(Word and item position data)

## begin

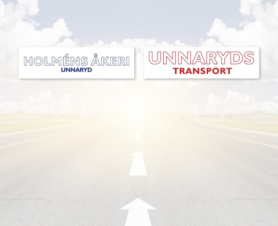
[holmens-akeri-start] (76, 49)
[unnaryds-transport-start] (201, 49)
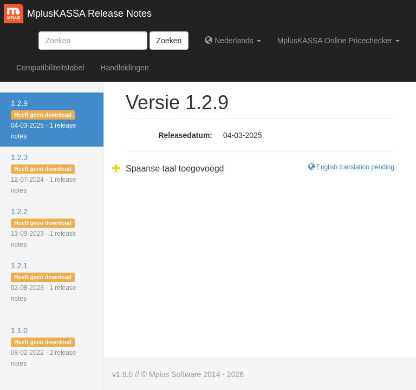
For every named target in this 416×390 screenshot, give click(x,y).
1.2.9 (43, 119)
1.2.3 (43, 173)
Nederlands (233, 40)
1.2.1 (43, 281)
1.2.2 (43, 227)
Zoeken (169, 40)
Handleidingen (124, 67)
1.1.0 (43, 346)
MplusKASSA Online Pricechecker (338, 40)
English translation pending (351, 167)
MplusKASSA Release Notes (89, 13)
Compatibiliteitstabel (50, 67)
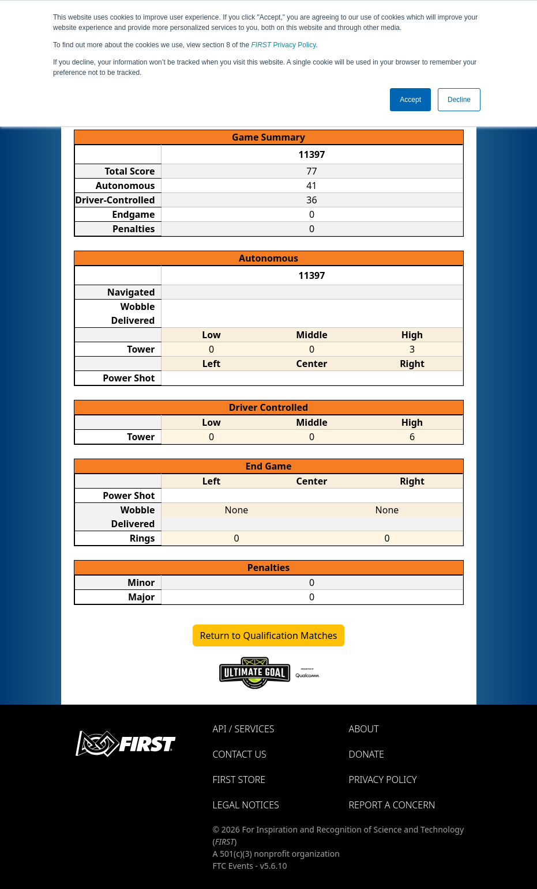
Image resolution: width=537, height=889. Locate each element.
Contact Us (239, 754)
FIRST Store (239, 779)
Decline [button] (459, 100)
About (364, 728)
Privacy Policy (283, 45)
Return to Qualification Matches (268, 635)
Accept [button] (410, 100)
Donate (366, 754)
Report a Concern (392, 805)
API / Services (244, 728)
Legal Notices (246, 805)
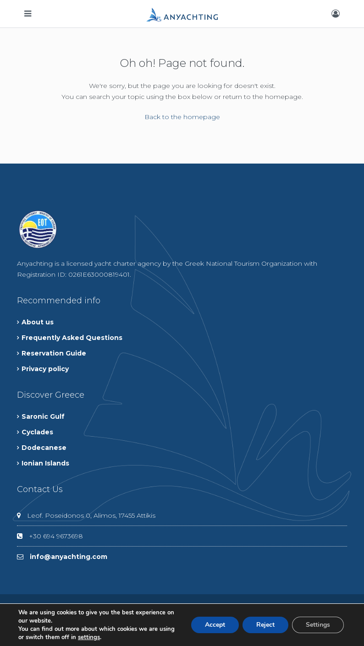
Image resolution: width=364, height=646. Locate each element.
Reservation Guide (54, 353)
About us (38, 322)
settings (89, 637)
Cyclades (37, 432)
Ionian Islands (45, 463)
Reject (265, 624)
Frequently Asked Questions (72, 338)
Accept (215, 624)
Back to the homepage (182, 117)
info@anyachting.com (68, 557)
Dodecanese (44, 447)
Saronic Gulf (43, 416)
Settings (318, 624)
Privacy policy (45, 369)
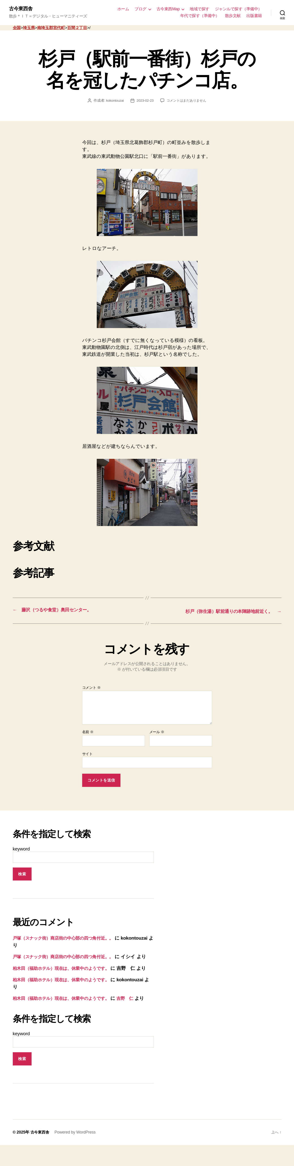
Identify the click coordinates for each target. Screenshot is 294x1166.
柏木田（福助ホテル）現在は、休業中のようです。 (67, 975)
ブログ (140, 9)
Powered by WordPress (76, 1153)
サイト (87, 754)
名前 (88, 732)
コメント (91, 688)
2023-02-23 (144, 101)
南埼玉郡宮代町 (51, 28)
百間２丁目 (77, 28)
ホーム (123, 9)
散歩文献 (233, 16)
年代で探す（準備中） (199, 16)
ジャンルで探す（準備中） (238, 9)
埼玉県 (29, 28)
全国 (17, 28)
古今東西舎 (22, 9)
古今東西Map (168, 9)
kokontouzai (113, 101)
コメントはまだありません (187, 101)
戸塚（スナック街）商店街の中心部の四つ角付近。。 (69, 938)
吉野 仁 (138, 1012)
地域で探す (199, 9)
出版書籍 (254, 16)
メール (156, 732)
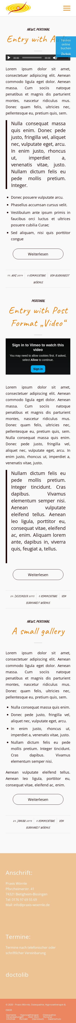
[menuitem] (64, 8)
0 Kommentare (36, 275)
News (31, 29)
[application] (38, 58)
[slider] (32, 57)
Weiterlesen (38, 253)
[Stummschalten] (55, 58)
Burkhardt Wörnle (38, 603)
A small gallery (38, 631)
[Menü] (64, 8)
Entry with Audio (38, 39)
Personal (42, 29)
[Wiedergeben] (9, 58)
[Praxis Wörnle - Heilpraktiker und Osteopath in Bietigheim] (31, 8)
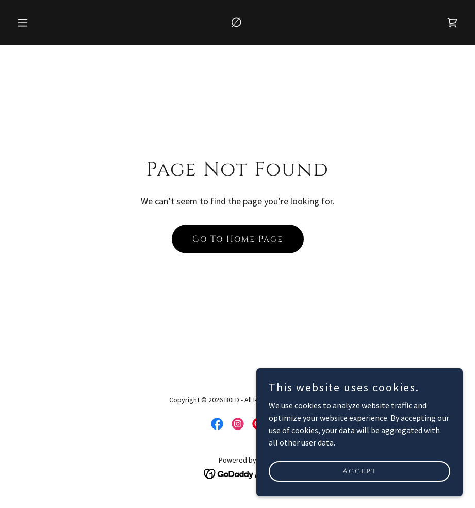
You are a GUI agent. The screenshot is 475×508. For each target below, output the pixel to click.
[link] (237, 24)
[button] (46, 22)
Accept (359, 471)
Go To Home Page (237, 239)
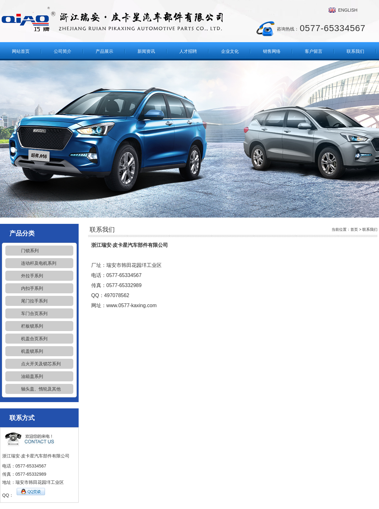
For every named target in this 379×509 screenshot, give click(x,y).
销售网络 (272, 51)
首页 (354, 229)
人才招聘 (188, 51)
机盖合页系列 (34, 338)
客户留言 (313, 51)
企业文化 (230, 51)
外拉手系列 (32, 275)
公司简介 (62, 51)
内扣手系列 (32, 288)
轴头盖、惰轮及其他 (41, 388)
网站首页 (21, 51)
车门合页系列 (34, 313)
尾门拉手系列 (34, 300)
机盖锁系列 (32, 351)
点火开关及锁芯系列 (41, 363)
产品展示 (104, 51)
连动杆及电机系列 (38, 263)
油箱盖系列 (32, 376)
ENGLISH (347, 10)
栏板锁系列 (32, 326)
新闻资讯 (146, 51)
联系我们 (355, 51)
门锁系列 (30, 250)
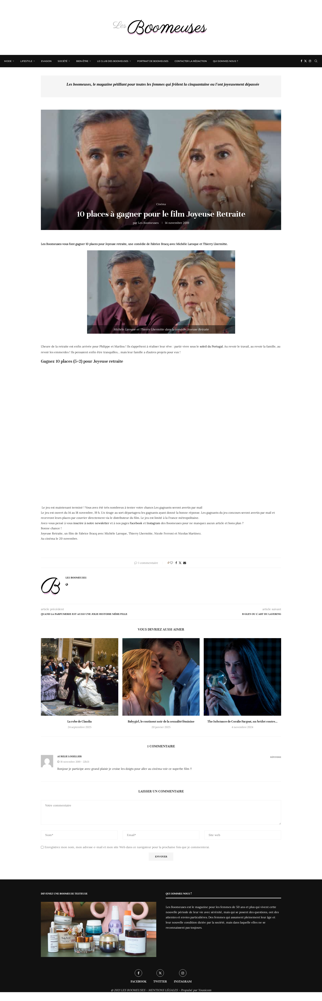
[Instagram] (310, 61)
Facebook (136, 523)
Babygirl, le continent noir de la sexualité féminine (161, 721)
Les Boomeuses (148, 223)
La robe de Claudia (79, 721)
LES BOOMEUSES (133, 990)
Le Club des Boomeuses (112, 61)
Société (62, 61)
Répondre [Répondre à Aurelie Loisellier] (275, 757)
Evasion (46, 61)
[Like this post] (171, 563)
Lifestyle (26, 61)
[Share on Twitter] (180, 563)
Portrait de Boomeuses (152, 61)
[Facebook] (301, 61)
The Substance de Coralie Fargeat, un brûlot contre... (242, 721)
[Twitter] (305, 61)
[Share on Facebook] (176, 563)
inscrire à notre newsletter (91, 523)
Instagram (153, 523)
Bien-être (82, 61)
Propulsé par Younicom (196, 990)
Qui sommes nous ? (225, 61)
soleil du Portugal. (211, 346)
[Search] (316, 61)
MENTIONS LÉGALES (163, 990)
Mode (8, 61)
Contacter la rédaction (191, 61)
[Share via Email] (184, 563)
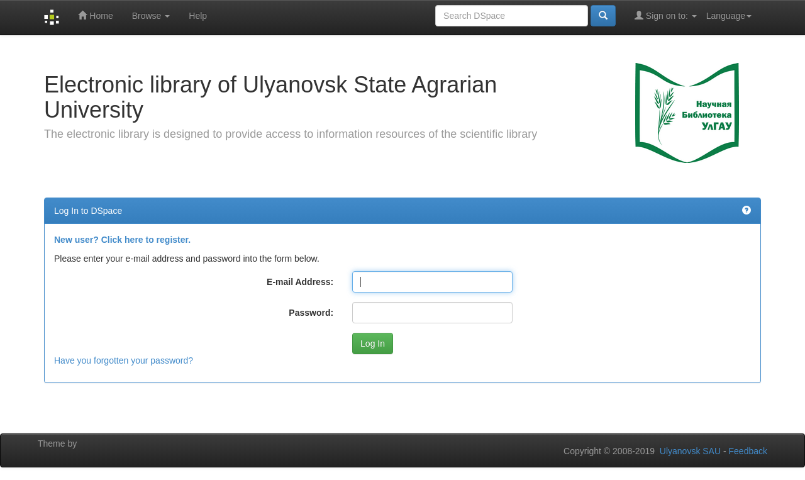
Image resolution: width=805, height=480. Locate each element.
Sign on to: (666, 15)
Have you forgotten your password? (123, 360)
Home (95, 15)
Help (198, 16)
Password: (311, 313)
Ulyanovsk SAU (690, 451)
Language (729, 16)
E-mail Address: (300, 282)
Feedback (748, 451)
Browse (151, 16)
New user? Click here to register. (122, 240)
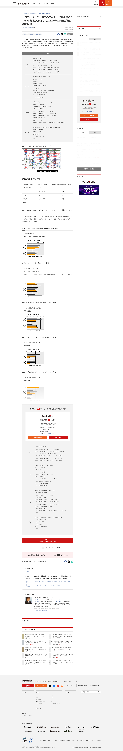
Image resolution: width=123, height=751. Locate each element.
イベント (46, 3)
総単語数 (35, 81)
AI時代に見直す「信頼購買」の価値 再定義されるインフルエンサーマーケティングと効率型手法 (61, 643)
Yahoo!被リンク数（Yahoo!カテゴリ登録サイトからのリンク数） (49, 122)
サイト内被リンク (37, 88)
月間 (95, 39)
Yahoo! (24, 34)
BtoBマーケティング (40, 701)
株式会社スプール (37, 600)
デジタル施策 (39, 703)
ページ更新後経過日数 (38, 97)
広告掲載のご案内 (82, 685)
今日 (83, 39)
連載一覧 (38, 706)
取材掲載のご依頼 (94, 685)
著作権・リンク (46, 740)
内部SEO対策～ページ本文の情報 (41, 76)
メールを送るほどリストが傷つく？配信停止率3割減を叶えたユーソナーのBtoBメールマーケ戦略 (62, 662)
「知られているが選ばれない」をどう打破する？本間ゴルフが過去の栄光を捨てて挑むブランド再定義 (61, 636)
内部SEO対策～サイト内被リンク (41, 85)
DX (37, 695)
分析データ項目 (37, 131)
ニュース (34, 3)
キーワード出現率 (37, 83)
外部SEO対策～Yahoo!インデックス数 (42, 102)
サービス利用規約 (80, 740)
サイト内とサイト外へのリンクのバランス (43, 90)
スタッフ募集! (54, 740)
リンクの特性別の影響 (38, 136)
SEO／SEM (38, 34)
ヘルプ (40, 740)
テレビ (52, 706)
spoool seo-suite (44, 604)
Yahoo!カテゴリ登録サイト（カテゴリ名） (43, 111)
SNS (51, 708)
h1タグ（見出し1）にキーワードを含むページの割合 (46, 67)
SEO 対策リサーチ (30, 571)
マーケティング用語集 (27, 715)
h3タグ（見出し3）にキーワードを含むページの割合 (46, 72)
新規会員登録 (37, 437)
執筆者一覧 (38, 708)
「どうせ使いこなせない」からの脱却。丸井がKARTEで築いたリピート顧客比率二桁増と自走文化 (35, 649)
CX (37, 697)
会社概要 (73, 740)
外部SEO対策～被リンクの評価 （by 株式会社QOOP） (46, 127)
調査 (51, 701)
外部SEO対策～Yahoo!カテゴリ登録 (42, 106)
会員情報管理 (62, 740)
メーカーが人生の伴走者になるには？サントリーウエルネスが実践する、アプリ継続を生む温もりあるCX (35, 662)
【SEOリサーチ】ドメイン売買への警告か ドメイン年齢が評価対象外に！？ (45, 585)
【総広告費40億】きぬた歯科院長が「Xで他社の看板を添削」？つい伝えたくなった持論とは (36, 656)
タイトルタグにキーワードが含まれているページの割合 (47, 63)
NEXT (59, 547)
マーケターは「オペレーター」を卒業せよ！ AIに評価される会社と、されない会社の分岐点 (35, 643)
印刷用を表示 (26, 561)
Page (27, 87)
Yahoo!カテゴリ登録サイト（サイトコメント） (44, 115)
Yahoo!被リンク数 (37, 120)
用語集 (52, 3)
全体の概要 (36, 134)
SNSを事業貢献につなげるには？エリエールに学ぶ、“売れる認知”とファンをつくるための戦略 (62, 649)
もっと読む (27, 586)
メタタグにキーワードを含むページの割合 (43, 65)
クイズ (52, 699)
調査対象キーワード (38, 58)
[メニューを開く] (14, 3)
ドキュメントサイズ (38, 79)
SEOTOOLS (59, 601)
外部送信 (99, 740)
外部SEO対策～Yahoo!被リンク (41, 118)
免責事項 (68, 740)
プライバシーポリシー (90, 740)
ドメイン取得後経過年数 (39, 95)
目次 (59, 53)
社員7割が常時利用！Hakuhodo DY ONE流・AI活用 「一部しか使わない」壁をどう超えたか (35, 636)
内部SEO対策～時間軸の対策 (40, 92)
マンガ (52, 697)
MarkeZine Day (68, 695)
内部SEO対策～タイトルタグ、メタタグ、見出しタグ (46, 60)
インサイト (38, 699)
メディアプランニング (55, 703)
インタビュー (53, 695)
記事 (40, 3)
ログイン (58, 437)
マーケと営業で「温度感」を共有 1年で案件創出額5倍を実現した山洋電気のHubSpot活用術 (62, 656)
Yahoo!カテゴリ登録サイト (39, 108)
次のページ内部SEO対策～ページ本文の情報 (47, 540)
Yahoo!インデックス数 (38, 104)
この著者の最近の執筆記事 (40, 610)
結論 (34, 138)
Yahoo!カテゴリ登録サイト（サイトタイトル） (44, 113)
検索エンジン (31, 34)
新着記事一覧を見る (89, 169)
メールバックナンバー (47, 433)
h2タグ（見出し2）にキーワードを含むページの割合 (46, 69)
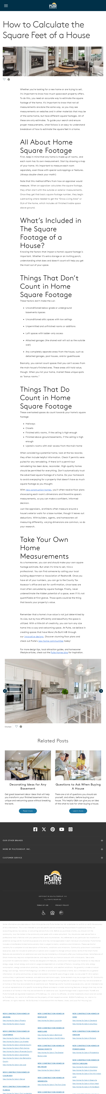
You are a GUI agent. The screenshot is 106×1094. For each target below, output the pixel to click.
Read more (28, 811)
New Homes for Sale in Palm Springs (16, 1048)
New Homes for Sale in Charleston (85, 1067)
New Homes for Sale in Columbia (84, 1070)
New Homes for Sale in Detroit (49, 1070)
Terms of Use (42, 905)
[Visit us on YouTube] (61, 830)
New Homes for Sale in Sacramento (16, 1055)
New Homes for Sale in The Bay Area (16, 1038)
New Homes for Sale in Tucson (14, 1024)
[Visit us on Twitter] (44, 830)
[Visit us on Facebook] (35, 830)
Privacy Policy (62, 905)
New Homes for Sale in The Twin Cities (52, 1084)
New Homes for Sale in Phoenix (14, 1020)
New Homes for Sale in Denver (14, 1079)
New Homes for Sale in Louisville (50, 1020)
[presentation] (5, 691)
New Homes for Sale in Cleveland (84, 1020)
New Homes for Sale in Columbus (84, 1024)
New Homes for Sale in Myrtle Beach (85, 1087)
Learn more (78, 811)
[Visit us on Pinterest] (53, 830)
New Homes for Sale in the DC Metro (51, 1038)
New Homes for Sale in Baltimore (50, 1035)
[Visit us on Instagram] (70, 830)
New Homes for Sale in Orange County (17, 1045)
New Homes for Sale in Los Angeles (16, 1041)
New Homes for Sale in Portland (84, 1038)
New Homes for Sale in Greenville (84, 1080)
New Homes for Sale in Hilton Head (85, 1083)
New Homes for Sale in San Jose (14, 1064)
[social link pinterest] (9, 79)
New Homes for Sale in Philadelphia (85, 1052)
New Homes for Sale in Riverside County (17, 1051)
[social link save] (4, 80)
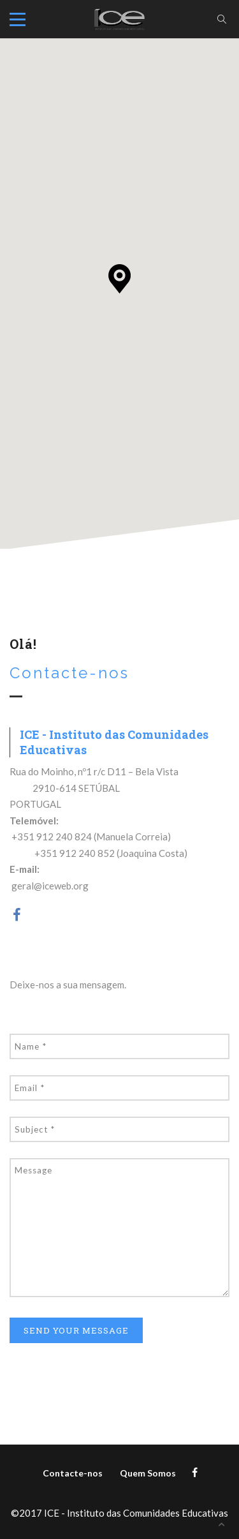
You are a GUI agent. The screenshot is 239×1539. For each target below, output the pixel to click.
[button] (119, 279)
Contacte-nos (73, 1473)
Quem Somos (148, 1473)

## end

■ What is expected:
Rewrite everything from the line containing "[Visit us on Instagram] (70, 830)" down to the line containing "[social link save] (4, 80)", swapping "Homes" for "Houses" wherever it occurs and leaving all else unchanged.

■ Exercise solution:
[Visit us on Instagram] (70, 830)
New Houses for Sale in Orange County (17, 1045)
New Houses for Sale in Los Angeles (16, 1041)
New Houses for Sale in Portland (84, 1038)
New Houses for Sale in Greenville (84, 1080)
New Houses for Sale in Hilton Head (85, 1083)
New Houses for Sale in San Jose (14, 1064)
[social link pinterest] (9, 79)
New Houses for Sale in Philadelphia (85, 1052)
New Houses for Sale in Riverside County (17, 1051)
[social link save] (4, 80)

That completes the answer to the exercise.